● **WORK TO DO**
Quote each of the entries below word for word, leaving out the pictures.

● **DATA FOR THE TASK**
START

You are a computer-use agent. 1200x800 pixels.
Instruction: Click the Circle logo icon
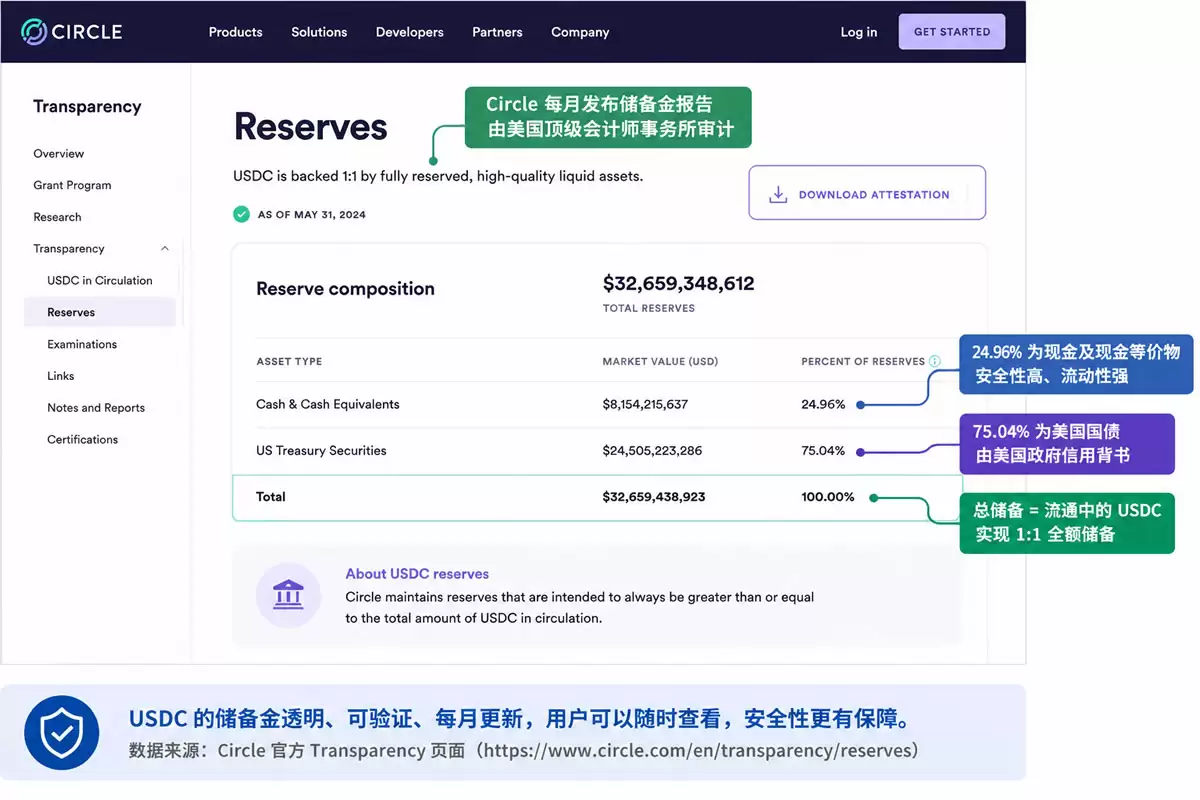(34, 32)
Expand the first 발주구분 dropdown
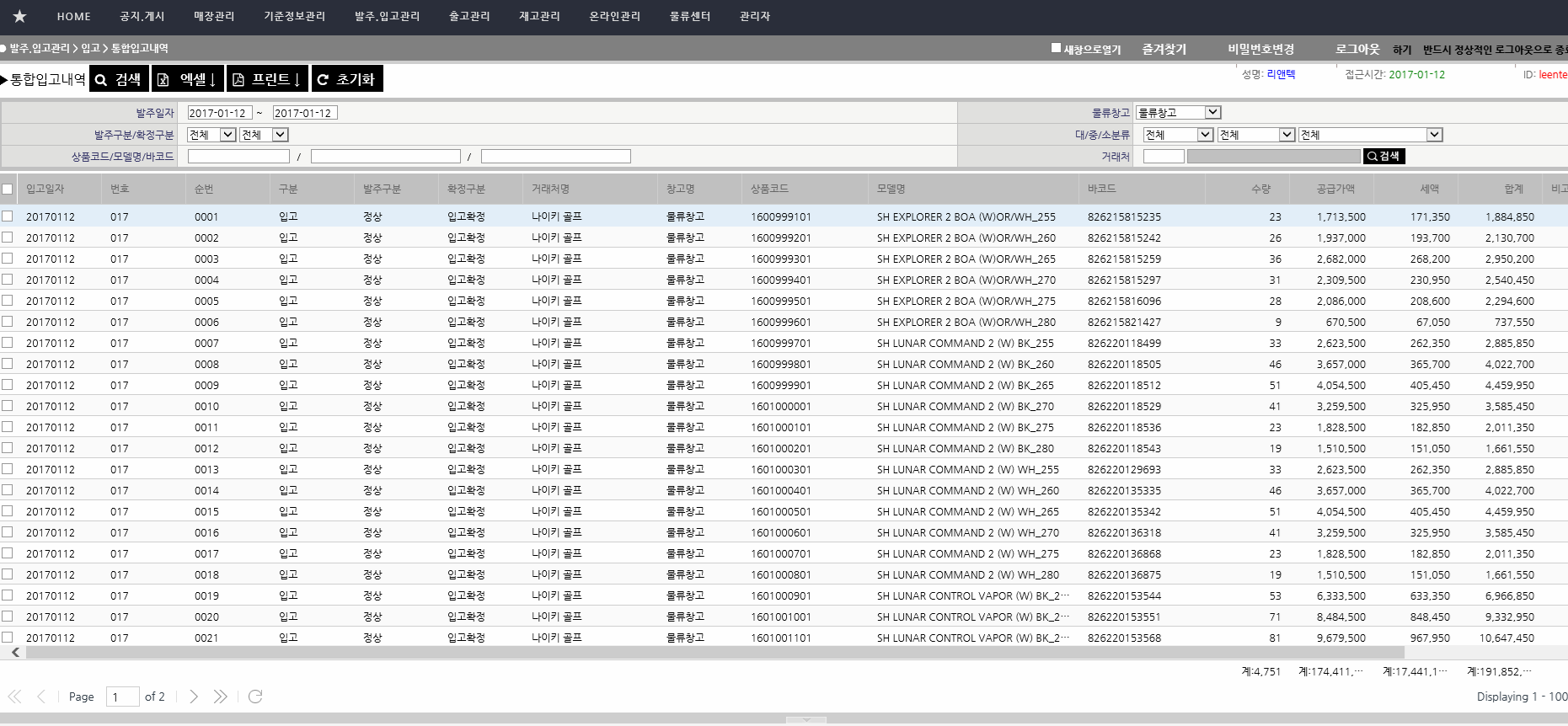1568x726 pixels. tap(211, 135)

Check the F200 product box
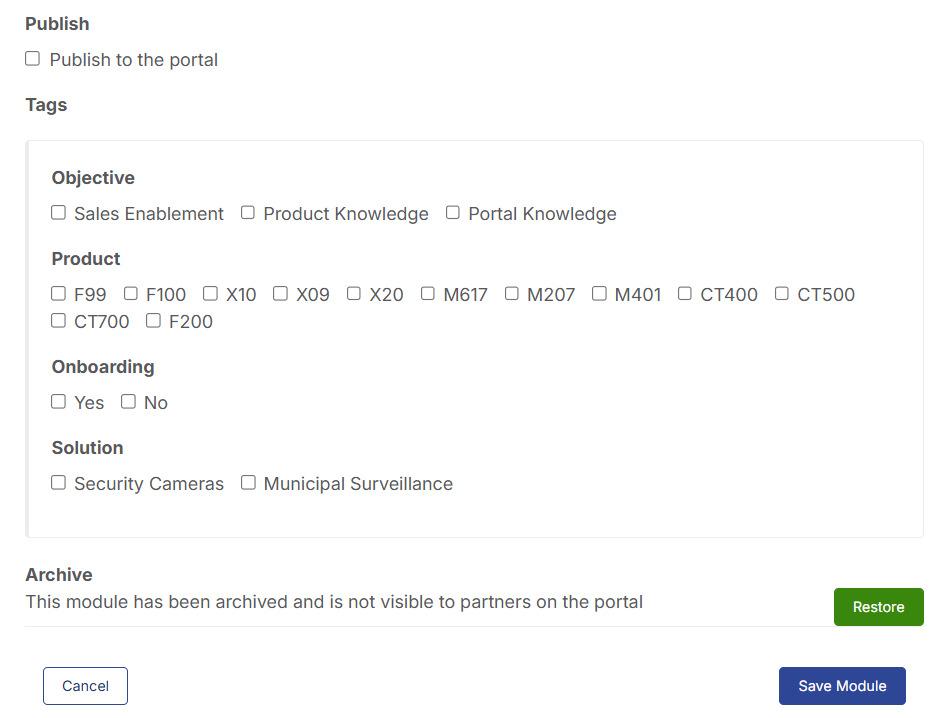(153, 321)
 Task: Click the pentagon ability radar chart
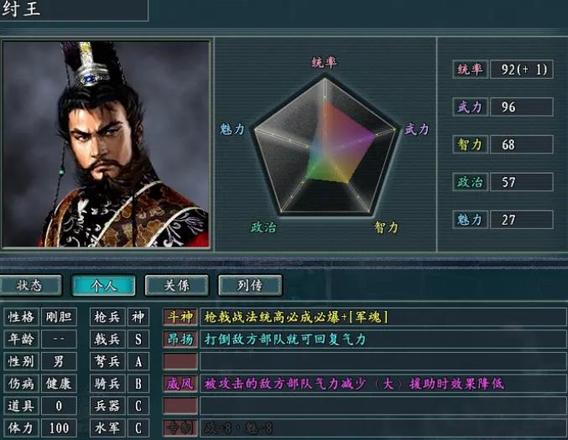click(x=325, y=147)
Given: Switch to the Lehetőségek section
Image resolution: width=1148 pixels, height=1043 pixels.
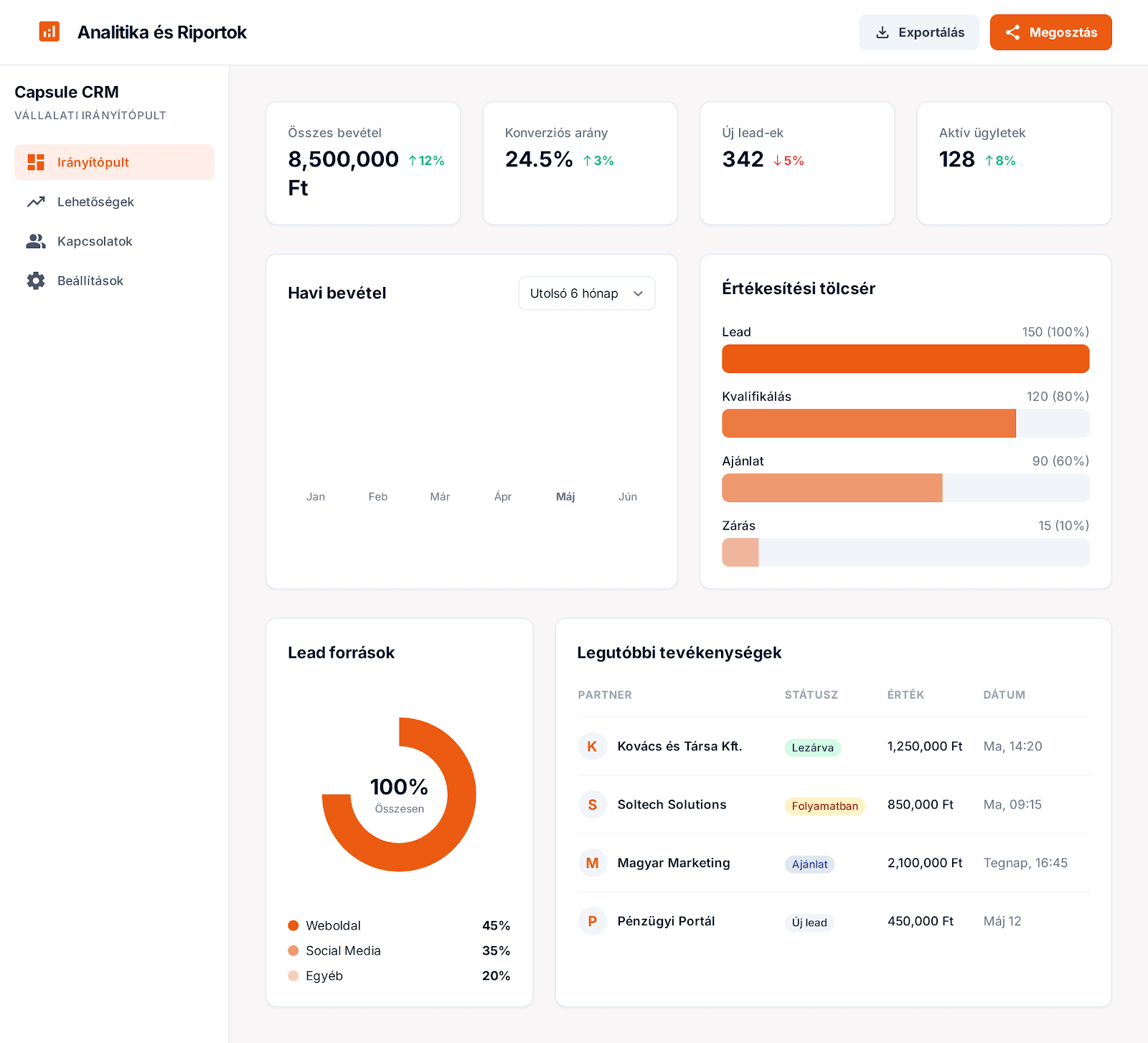Looking at the screenshot, I should 95,202.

END

● **EXERCISE RESULT**
You are a computer-use agent. 1200x800 pixels.
Instruction: Click the Circle logo icon
(34, 32)
Expand the first 발주구분 dropdown
1568x726 pixels. tap(211, 135)

Check the F200 product box
(153, 321)
 Task: Click the pentagon ability radar chart
click(x=325, y=147)
Given: Switch to the Lehetőségek section
Image resolution: width=1148 pixels, height=1043 pixels.
Looking at the screenshot, I should 95,202.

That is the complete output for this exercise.